Part of the Raspberry Pi Reliability series.
In my blog posts about making long-running Raspberry Pis more reliable, I’ve suggested a number of changes. Some of these are pretty large, invasive changes; others are tiny and unremarkable.
With any intervention, it’s important to consider the risks involved and weigh them against your personal risk tolerance, your understanding of the system, and the potential benefits of the change.
You may well decide that potentially-destructive interventions are fine, because you understand what’s going on and have a recovery plan; or you might decide to make only minimal changes, because your Pi is running fine and only occasionally exhibits a single problem.
In this post I’ll briefly describe examples of my personal risk-benefit considerations for a few different situations.
The Raspberry Pi’s hardware watchdog isn’t enabled by default. It is a useful and powerful tool, but enabling it can lead to:
- Reboot loops that require you to physically remove and edit the SD card
- Hard reboots in the middle of critical operations like software updates
- SD card corruption due to unclean shutdowns
Most of my Pis run with very little load and are overall quite stable, so reboot loops seem unlikely. Running with automatic software updates disabled or an entirely read-only root filesystem (LINK TK) limits the risk of a hard reboot causing system or SD card corruption (having backups helps with that, too).
Given the benefits the hardware watchdog provides, I think these risks are acceptable for my Raspberry Pi use cases, but I do carefully consider this decision before enabling the hardware watchdog for a given Pi. YMMV.
In contrast, disabling swapping on the Pi SD card is a low-risk change and I give it almost no thought.
Most Pis don’t need swap space to function properly, and if they do it’s simple to add swap on a sacrificial external drive.
There’s little that can go wrong with this change, it’s unlikely to take the Pi offline and require manual intervention, and it’s easy to undo the change if it does cause a problem.
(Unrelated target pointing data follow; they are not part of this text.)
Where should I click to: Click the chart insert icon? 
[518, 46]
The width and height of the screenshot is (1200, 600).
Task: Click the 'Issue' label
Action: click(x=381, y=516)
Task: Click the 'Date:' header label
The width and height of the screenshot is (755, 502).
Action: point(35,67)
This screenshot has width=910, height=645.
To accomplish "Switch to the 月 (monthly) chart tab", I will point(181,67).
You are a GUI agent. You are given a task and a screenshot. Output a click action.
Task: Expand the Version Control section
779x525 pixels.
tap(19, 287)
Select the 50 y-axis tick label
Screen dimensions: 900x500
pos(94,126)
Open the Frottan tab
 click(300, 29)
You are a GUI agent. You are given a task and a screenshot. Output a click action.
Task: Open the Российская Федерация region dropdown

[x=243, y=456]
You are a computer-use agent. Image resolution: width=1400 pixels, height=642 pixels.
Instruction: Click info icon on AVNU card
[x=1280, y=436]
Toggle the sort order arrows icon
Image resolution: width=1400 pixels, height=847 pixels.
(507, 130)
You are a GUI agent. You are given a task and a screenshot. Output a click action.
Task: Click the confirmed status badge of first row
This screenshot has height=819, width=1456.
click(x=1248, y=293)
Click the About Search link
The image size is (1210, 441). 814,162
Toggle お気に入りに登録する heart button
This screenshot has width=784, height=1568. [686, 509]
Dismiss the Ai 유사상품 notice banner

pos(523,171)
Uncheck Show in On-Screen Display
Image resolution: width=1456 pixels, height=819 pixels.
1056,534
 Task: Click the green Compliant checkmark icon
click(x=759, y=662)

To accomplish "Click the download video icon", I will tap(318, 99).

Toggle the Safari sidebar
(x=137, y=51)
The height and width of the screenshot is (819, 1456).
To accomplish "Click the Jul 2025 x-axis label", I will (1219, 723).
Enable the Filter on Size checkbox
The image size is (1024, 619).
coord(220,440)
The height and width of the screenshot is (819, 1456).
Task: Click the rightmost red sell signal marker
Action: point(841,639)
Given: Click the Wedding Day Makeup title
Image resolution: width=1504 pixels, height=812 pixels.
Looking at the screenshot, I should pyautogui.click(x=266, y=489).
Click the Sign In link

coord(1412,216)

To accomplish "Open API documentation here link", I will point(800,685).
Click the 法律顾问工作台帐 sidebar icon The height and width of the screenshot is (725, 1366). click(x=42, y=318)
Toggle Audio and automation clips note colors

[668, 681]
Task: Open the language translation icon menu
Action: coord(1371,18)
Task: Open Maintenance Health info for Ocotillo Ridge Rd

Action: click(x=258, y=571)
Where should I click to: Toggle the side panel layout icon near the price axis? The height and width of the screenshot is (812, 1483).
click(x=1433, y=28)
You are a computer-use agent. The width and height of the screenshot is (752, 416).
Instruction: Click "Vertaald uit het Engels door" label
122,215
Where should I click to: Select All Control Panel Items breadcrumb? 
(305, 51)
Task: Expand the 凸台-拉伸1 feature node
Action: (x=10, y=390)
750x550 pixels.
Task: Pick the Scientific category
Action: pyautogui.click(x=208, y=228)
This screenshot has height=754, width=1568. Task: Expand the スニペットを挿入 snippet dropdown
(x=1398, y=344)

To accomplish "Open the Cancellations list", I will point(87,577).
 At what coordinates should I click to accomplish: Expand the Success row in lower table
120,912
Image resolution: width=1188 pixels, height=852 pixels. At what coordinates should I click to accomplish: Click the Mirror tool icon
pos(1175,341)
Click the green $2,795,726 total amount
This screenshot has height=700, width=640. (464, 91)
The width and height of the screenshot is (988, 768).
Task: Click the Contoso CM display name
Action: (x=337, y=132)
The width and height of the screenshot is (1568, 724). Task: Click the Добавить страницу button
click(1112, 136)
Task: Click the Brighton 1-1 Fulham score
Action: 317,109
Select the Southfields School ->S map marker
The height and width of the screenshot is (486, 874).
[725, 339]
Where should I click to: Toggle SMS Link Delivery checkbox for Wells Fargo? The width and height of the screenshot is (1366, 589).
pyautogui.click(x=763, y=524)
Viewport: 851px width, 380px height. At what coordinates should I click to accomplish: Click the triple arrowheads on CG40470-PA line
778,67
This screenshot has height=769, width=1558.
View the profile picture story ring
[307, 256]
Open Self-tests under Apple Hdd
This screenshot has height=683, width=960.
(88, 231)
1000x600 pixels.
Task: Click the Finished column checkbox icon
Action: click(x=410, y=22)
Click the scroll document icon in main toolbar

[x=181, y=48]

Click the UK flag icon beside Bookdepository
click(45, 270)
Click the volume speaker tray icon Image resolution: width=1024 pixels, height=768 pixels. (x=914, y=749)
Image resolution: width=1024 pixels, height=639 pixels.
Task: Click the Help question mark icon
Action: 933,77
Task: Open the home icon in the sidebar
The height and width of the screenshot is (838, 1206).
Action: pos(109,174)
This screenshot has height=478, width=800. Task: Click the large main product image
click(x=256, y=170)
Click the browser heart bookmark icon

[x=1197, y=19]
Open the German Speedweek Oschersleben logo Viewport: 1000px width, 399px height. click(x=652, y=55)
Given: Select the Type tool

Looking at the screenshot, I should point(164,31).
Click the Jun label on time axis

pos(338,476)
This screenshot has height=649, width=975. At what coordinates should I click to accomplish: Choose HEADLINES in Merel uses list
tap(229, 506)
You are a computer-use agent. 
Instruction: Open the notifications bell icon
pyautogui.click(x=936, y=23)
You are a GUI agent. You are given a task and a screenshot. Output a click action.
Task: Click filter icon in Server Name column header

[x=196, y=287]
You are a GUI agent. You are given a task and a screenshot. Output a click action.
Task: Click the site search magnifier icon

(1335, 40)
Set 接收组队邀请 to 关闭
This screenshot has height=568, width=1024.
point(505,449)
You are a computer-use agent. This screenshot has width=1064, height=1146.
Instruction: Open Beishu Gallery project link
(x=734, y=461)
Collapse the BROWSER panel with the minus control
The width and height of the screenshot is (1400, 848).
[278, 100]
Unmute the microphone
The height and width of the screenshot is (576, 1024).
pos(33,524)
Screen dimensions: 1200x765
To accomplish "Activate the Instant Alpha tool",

My original fix for Netdata causing excessive lighttpd log messages on my Pi-Hole was undeniably a hack: I suggested adding a cron job that would use
tee to remove unwanted entries from the lighttpd log file in-place.
I knew this was a hack, and I figured there was some risk of corrupting the log file entirely. I judged that risk acceptable because:
- The change fixed a real problem I had.
- I had experimented with a few more elgant fixes in the lighttpd configuration, but I’m not a lighttpd power user and I couldn’t get these fixes to work.
- The change was quick to implement, allowing me to move on to other things.
- I don’t really care about the lighttpd log file; it’s nice to have, but I basically never look at it. If it gets corrupted once in a while, well, whatever.
lighttpd developer Glenn Strauss emailed me to note that this hack could cause “corruption, truncation, and missing log entries (other than the ones you want filtered).” He also kindly provided a working lighttpd configuration tweak to filter out the unwanted log entries.
This change is not a hack, and it comes with the same benefits as listed, so I’m happily running it now. It’s always good to use lower-risk options when they’re available and come with no trade-offs!